▶ SELECTED TEXT
>>>

GOWORA
AJCC:
This
is an application for leave for direct access to the court made in
terms of section 167(5) of the Constitution (“the Constitution”),
as read with Rule 21(2) and (3) of the Constitutional Court Rules,
2016 (“the Rules”).
The
application is opposed.
FACTUAL
BACKGROUND
The
applicant and the respondent were involved in a labour dispute which
ultimately found its way before the Supreme Court. The Supreme Court
found in favour of the applicant and ordered the respondent to pay
the applicant an amount of USD41,161.30 as damages for unlawful
dismissal.
Pursuant
to the order, the applicant caused a writ of execution to be issued
out for the attachment of the movable property of the respondent in
satisfaction of the judgment. She instructed the second respondent to
execute the writ. Upon service of the writ, on 15 January 2020, the
first respondent paid through RTGS the sum of 43,495.37.
Notwithstanding such payment, the applicant caused the seizure of the
respondent's movable property which prompted the latter to seek a
provisional order to stay the execution of the writ.
The
applicant was undeterred.
On
7 July 2020, she caused the issuance of an additional writ, this time
against the movable and immovable property of the respondent. On 28
July 2020, an immovable property of the first respondent was attached
in execution pursuant to the second writ. The second respondent was
instructed to sell the property. The sale was scheduled to take place
on 2 October 2002.
The
first respondent reacted.
It
filed an urgent court application seeking the setting aside of the
second writ of execution and the consequential attachment of the
immovable property. The applicant was given five days to respond to
the application.
Due
to an error, the matter was treated as an urgent chamber application
instead of a court application and referred to a judge in chambers.
The applicant had not, at that stage, filed any papers in response.
There was also no proof on record that the first respondent had
served the court application on the applicant as required by the
rules of court. At the time, the dies
induciae
stated on the application had not expired and the matter was removed
from the roll for urgent chamber applications.
After
correspondence from the first respondent to the High Court pointing
out the errors was received, the error was rectified and the parties
filed their papers in accordance with the rules.
The
applicant had grievances on how papers of the application were served
on her.
She
filed several letters in the record raising issues on how the matter
was being dealt with by the first respondent and the conduct of the
matter by court officials.
The
first respondent also requested audience with the judge to whom the
matter had been assigned. The learned judge acceded and set a date
for the parties to appear before her.
On
28 September 2020, the parties appeared before a judge of the High
Court in chambers for a case management meeting to prepare a road map
for the disposal of the matter.
During
the meeting, the first respondent requested that the applicant agree
to a postponement of the judicial sale of the immovable property. The
applicant would not agree resulting in the former making an oral
application for the suspension of the sale in execution. Pursuant to
that meeting an order in the following terms was issued:
“IT
IS ORDERED THAT:
1.

<<<

▶ RECORDED INFORMATION
>>>

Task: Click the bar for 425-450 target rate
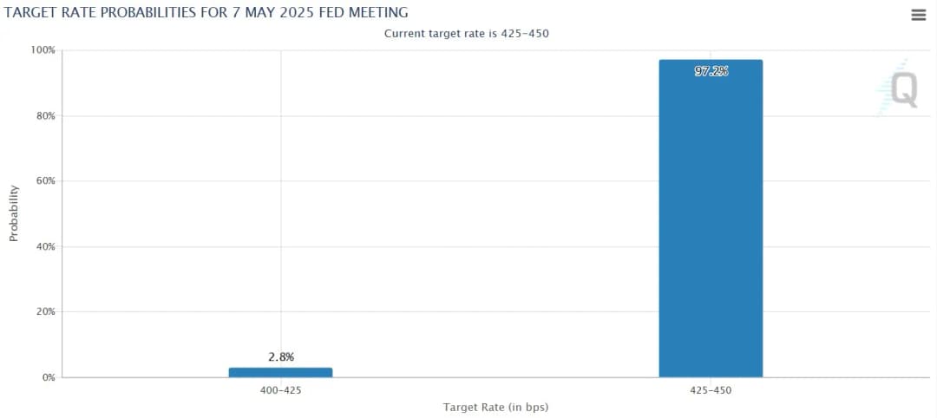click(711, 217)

<<<
>>>

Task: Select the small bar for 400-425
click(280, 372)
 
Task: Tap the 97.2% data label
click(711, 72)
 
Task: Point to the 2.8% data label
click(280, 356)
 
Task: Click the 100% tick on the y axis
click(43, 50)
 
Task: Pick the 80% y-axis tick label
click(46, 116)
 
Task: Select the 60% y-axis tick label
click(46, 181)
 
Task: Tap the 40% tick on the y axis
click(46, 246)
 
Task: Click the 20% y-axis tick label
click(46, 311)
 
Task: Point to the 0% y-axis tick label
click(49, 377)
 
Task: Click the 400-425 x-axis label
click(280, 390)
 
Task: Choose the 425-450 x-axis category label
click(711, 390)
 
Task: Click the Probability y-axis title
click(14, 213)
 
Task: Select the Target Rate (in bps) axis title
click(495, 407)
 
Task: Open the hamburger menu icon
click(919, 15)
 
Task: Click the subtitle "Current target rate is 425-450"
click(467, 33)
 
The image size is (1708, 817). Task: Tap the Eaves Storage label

<<<
>>>

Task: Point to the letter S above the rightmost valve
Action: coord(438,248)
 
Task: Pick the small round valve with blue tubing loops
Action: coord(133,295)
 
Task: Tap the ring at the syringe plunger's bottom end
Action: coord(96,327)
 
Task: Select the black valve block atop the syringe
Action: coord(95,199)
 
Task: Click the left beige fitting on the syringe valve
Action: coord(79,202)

<<<

▶ REQUIRED TASK
Rewrite the passage of the court judgment from "There was also" to "urgent chamber applications.", swapping "first respondent" for "second respondent".

▶ WRITTEN ANSWER
There was also no proof on record that the second respondent had
served the court application on the applicant as required by the
rules of court. At the time, the dies
induciae
stated on the application had not expired and the matter was removed
from the roll for urgent chamber applications.